Prevalent, protective, and convergent IgG recognition of SARS-CoV-2 non-RBD spike epitopes

The molecular composition and binding epitopes of the immunoglobulin G (IgG) antibodies that circulate in blood plasma after severe acute respiratory syndrome coronavirus 2 (SARS-CoV-2) infection are unknown. Proteomic deconvolution of the IgG repertoire to the spike glycoprotein in convalescent subjects revealed that the response is directed predominantly (>80%) against epitopes residing outside the receptor binding domain (RBD). In one subject, just four IgG lineages accounted for 93.5% of the response, including an amino (N)-terminal domain (NTD)-directed antibody that was protective against lethal viral challenge.
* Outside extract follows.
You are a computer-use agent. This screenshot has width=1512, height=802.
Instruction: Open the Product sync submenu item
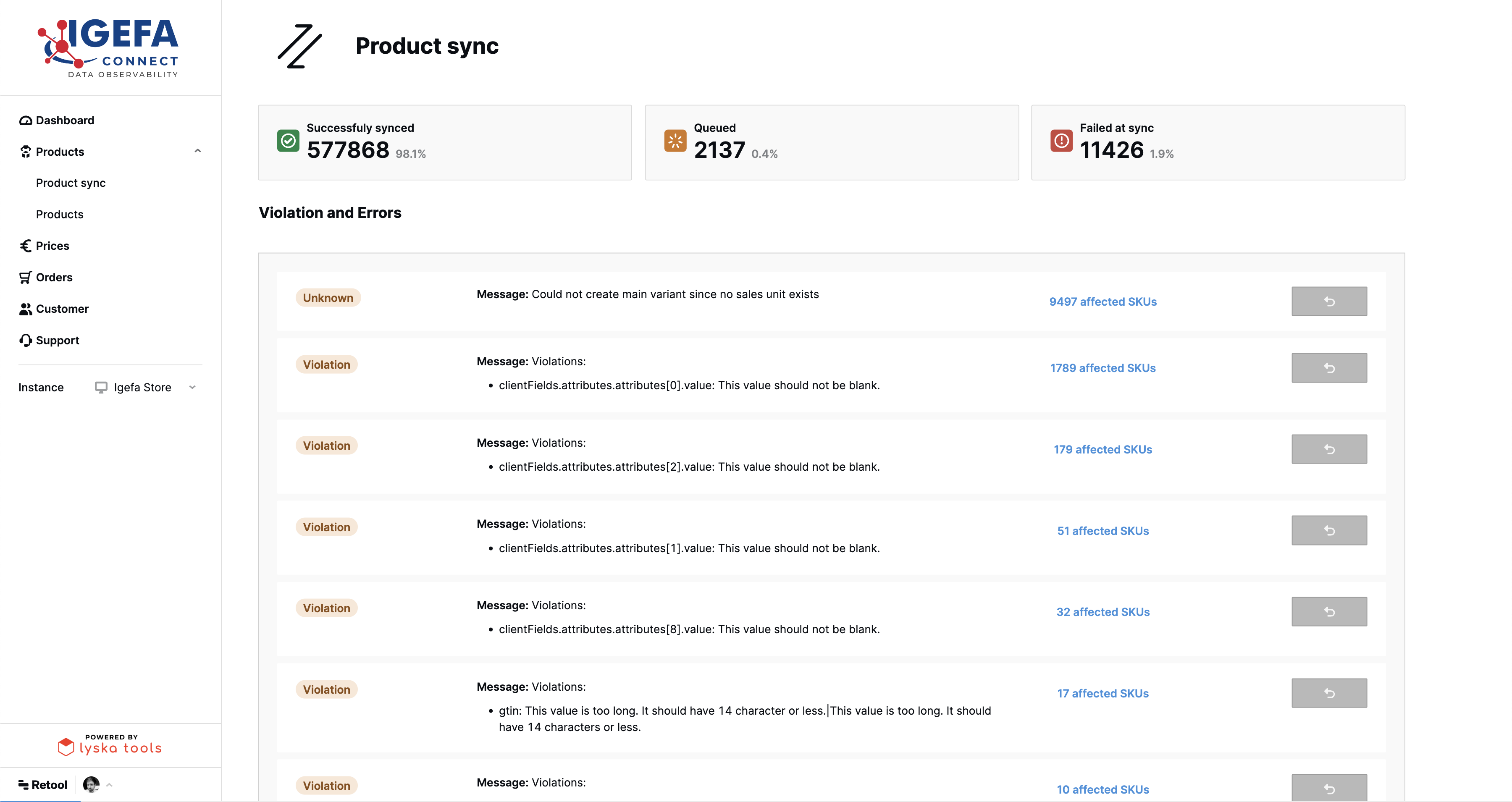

Genetic, structural, and functional characterization of a multidonor class of public antibodies revealed an NTD epitope that is recurrently mutated among emerging SARS-CoV-2 variants of concern. These data show that public NTD-directed and other non-RBD plasma antibodies are prevalent and have implications for SARS-CoV-2 protection and antibody escape.

Automated summary

The study found that in convalescent individuals from COVID-19, the IgG antibodies primarily target epitopes outside the receptor binding domain (RBD) in the spike glycoprotein. It also revealed a protective NTD antibody and an NTD epitope that is recurrently mutated in emerging SARS-CoV-2 variants.